Below are entries; copy exactly the lines from the one with "Task: Open the Overview tab" through the one with "Screen dimensions: 1164x681", both included, and leave out the rest.

> **Input data**:

%%

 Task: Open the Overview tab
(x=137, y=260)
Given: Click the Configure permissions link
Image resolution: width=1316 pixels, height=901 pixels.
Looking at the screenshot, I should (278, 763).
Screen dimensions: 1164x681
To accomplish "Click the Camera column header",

%%
%%

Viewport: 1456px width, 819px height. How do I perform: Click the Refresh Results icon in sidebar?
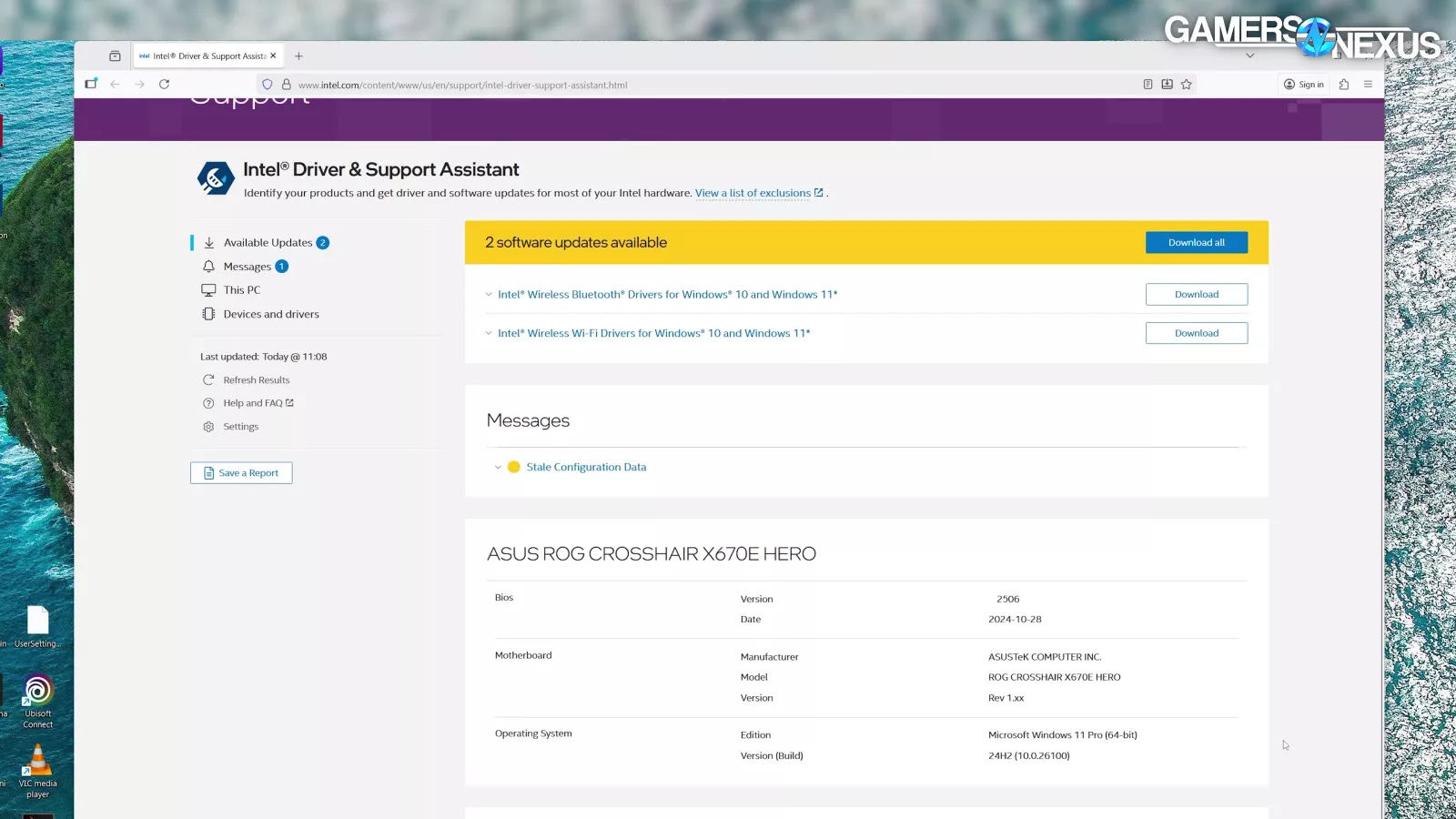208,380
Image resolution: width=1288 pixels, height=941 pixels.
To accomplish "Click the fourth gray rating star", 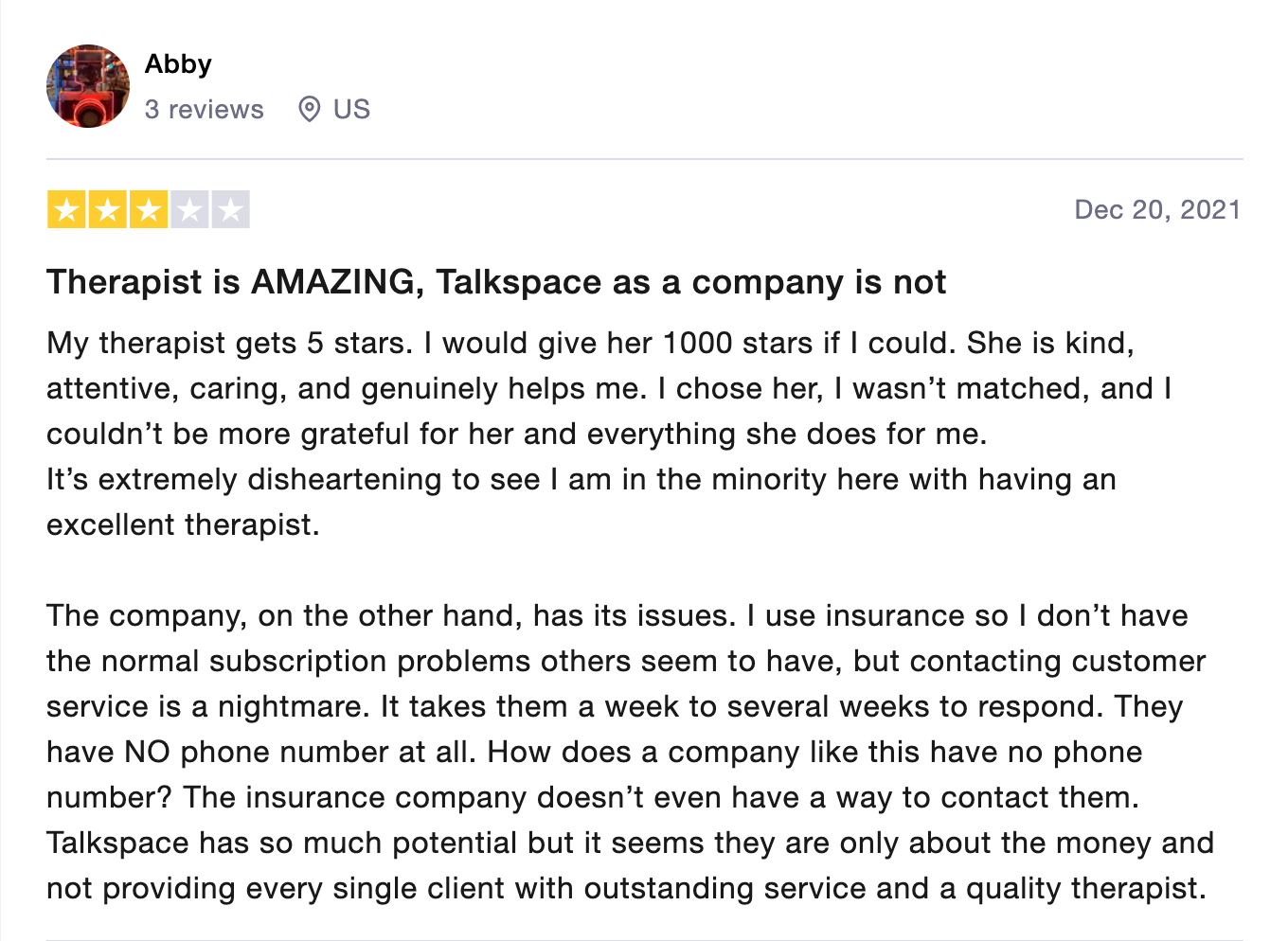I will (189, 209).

%%
%%

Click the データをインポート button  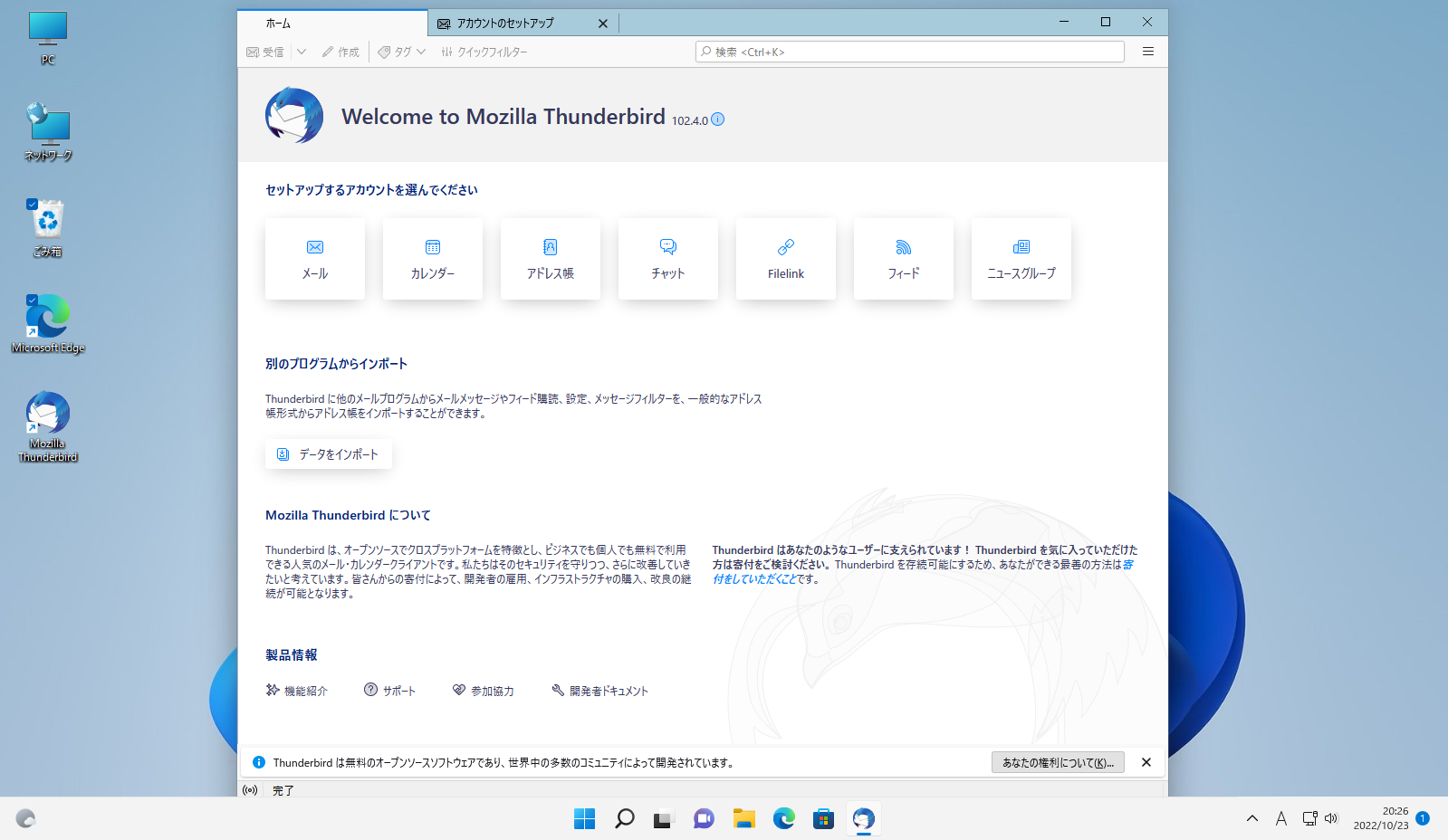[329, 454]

%%

> **Solution below**:
 Task: Open the Overview tab
(x=137, y=260)
Given: Click the Configure permissions link
Image resolution: width=1316 pixels, height=901 pixels.
Looking at the screenshot, I should (278, 763).
Screen dimensions: 1164x681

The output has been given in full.